Consider a future where autonomous trucks drive to autonomous warehouses, where automated robots load cargo into the trailer. The truck knows which warehouse to visit, which dock has the load, which specific packages need to be loaded, and where the load is destined to arrive. All of this information is communicated via telematics data, without a human ever having to say a word or lift a finger. This reality could be closer than you think.
“That’s not pie in the sky at all,” says Dennis Skardadinski, chief engineer at Great Dane. “Painting a picture taking humans out of the entire supply chain… believe me, there are all kinds of discussions around that happening in the future.”

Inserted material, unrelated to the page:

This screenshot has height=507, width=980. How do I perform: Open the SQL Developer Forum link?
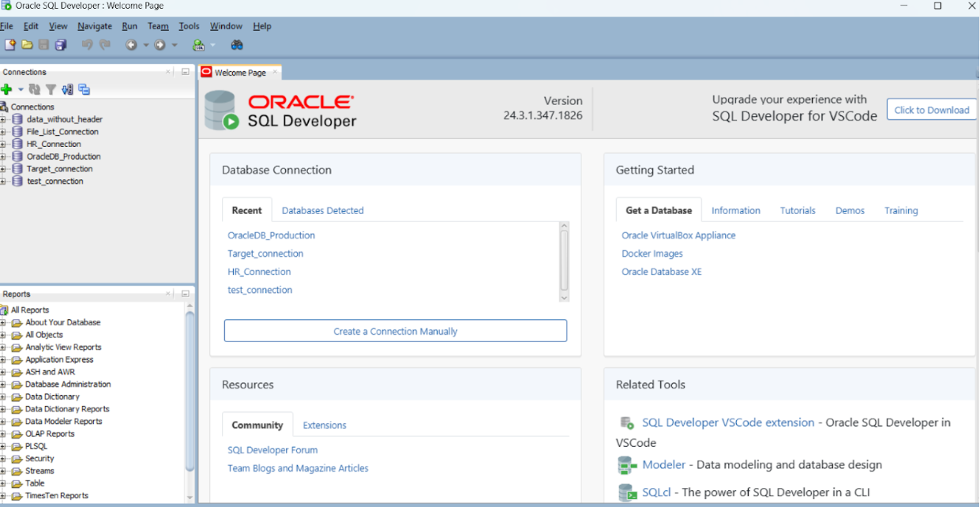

Telematics devices like Great Dane’s FleetPulse smart trailer telematics system are already capable of producing the autonomous data building blocks—such as the up-to-date health status of safety components—to reach Level 4 or Level 5 autonomy. However, the industry is still working on connecting the necessary components to the telematics system.
“In theory, you could build a trailer that has the capability to be extremely intelligent and communicate in real time, but it would not have the capability to communicate all the way to autonomy,” Skaradzinski says. “An autonomous computer needs to make all these instantaneous decisions about moving forward, changing lanes, braking, decelerating, accelerating, and seeing objects. That communication needs to be a physical wire, not a wireless communication.”
In the aviation industry where safety and reliability are critical, for example, wired connections are used for ECU-to-ECU and ECU-to-telematics gateway communications. For this reason, Great Dane designed its FleetPulse system to communicate via both wireless (Bluetooth/wifi) and wired (CAN harnessing) connections.
“CAN and J1939 communication are industry standards in the trucking and automotive world,” says Skaradzinski. Additionally, the FleetPulse telematics device has a CAN Bus connection, allowing it to process data from future CAN enabled sensors.”
Skaradzinski says Level 4 and 5 autonomous trucks will require a wired connection with automotive Ethernet speeds far faster than what is available today. A fully-autonomous supply chain will then utilize both wired and wireless connections in harmony to function properly.